* _TRECHO SELECIONADO_:
┄┄┄┄┄┄┄┄┄┄┄┄┄┄┄┄┄┄┄┄

Como diz São Paulo, quando o apóstolo tira as almas do pecado e as faz crescer na virtude, está a gerar nelas o próprio Cristo. Por conseguinte, se Jesus Cristo veio ao mundo por meio da Santíssima Virgem, também é por meio dela que Ele deve ser gerado nas almas dos seus filhos.
Esquecer Maria no apostolado seria desconhecer uma parte essencial do plano divino. “Todos os predestinados —diz Santo Agostinho— estão neste mundo ocultos no seio da Santíssima Virgem, onde crescem, são guardados e alimentados por esta boa Mãe, até nascerem para a glória, depois da morte.”
“Após a Encarnação —conclui justamente São Bernardino de Sena— Maria adquiriu uma espécie de jurisdição sobre a missão temporal do Espírito Santo, de tal modo que as criaturas só recebem graças pelas mãos d’Ela”. Por sua vez, o verdadeiro devoto de Maria torna-se omnipotente sobre o Coração da sua Mãe. O seu apostolado é eficacíssimo, pois dispõe da omnipotência de Maria sobre o sangue infinitamente precioso do Redentor. Por isso, todos os grandes conquistadores de almas têm extraordinária devoção à Santíssima Virgem. A força com que conseguem persuadir as almas a abandonar o pecado, e a abraçarem a virtude, vem-lhes do horror ao mal e o amor à pureza daquela que a si mesma se chamou Imaculada Conceição.
Ao ouvir a dulcíssima voz de Maria, São João Baptista reconheceu a presença de Jesus, e exultou de alegria no seio de Santa Isabel. Os verdadeiros filhos de Nossa Senhora sabem, também, encontrar as palavras capazes de tocarem os corações mais empedernidos e abri-los para Jesus; sabem encontrar, com o auxílio da Mãe de Misericórdia, a palavra que salva do desespero e abre as almas para as vias da confiança; sabem colocar os pecadores nas mãos daquela que é o seu Refúgio seguro e a sua verdadeira Mãe.

┄┄┄┄┄┄┄┄┄┄┄┄┄┄┄┄┄┄┄┄

* _INFORMAÇÃO APRESENTADA_:
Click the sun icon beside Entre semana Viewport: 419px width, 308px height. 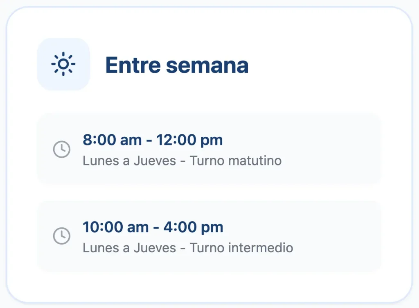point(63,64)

┄┄┄┄┄┄┄┄┄┄┄┄┄┄┄┄┄┄┄┄

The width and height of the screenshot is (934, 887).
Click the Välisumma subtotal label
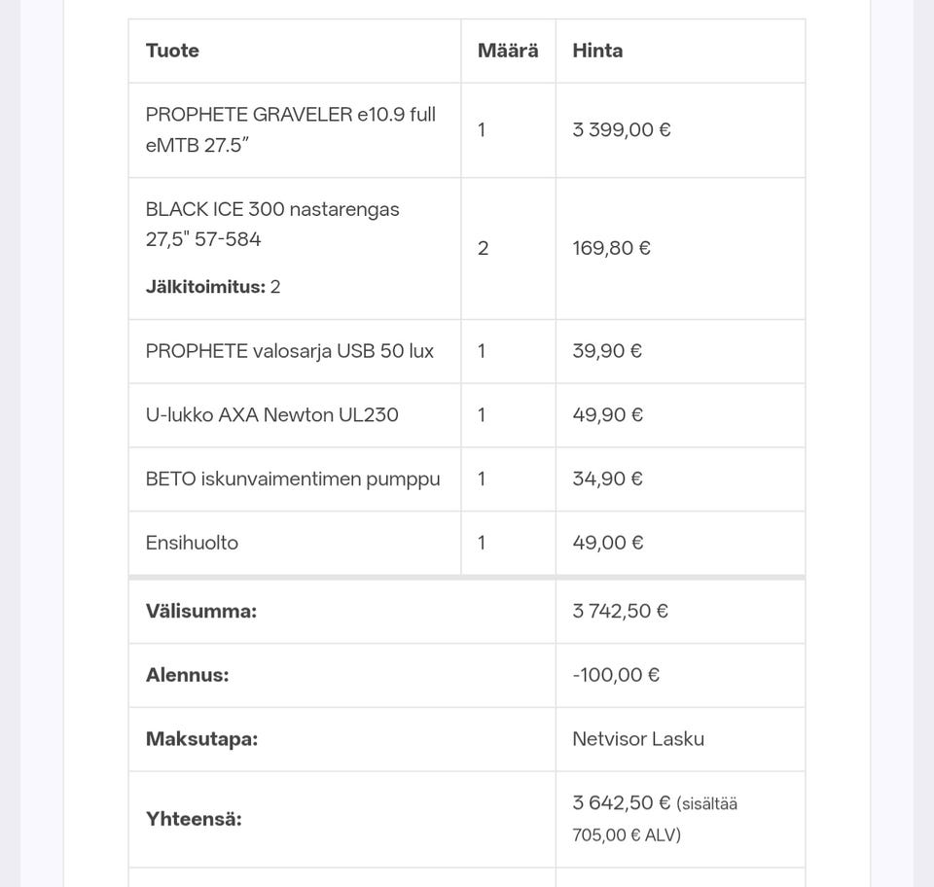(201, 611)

┄┄┄┄┄┄┄┄┄┄┄┄┄┄┄┄┄┄┄┄

* _OBJETIVOS_:
1. Com base no trecho selecionado, explique em uma a três frases por que o apostolado do verdadeiro devoto de Maria é eficacíssimo.
2. No trecho selecionado, quem reconheceu a presença de Jesus ao ouvir a voz de Maria?
Os registos não têm relação com o trecho selecionado.

* _RESULTADOS POR TAREFA_:
1. O apostolado do verdadeiro devoto de Maria é eficacíssimo porque ele dispõe da omnipotência de Maria sobre o sangue infinitamente precioso do Redentor. Isso acontece porque o verdadeiro devoto se torna omnipotente sobre o Coração da sua Mãe.

2. São João Baptista, que exultou de alegria no seio de Santa Isabel.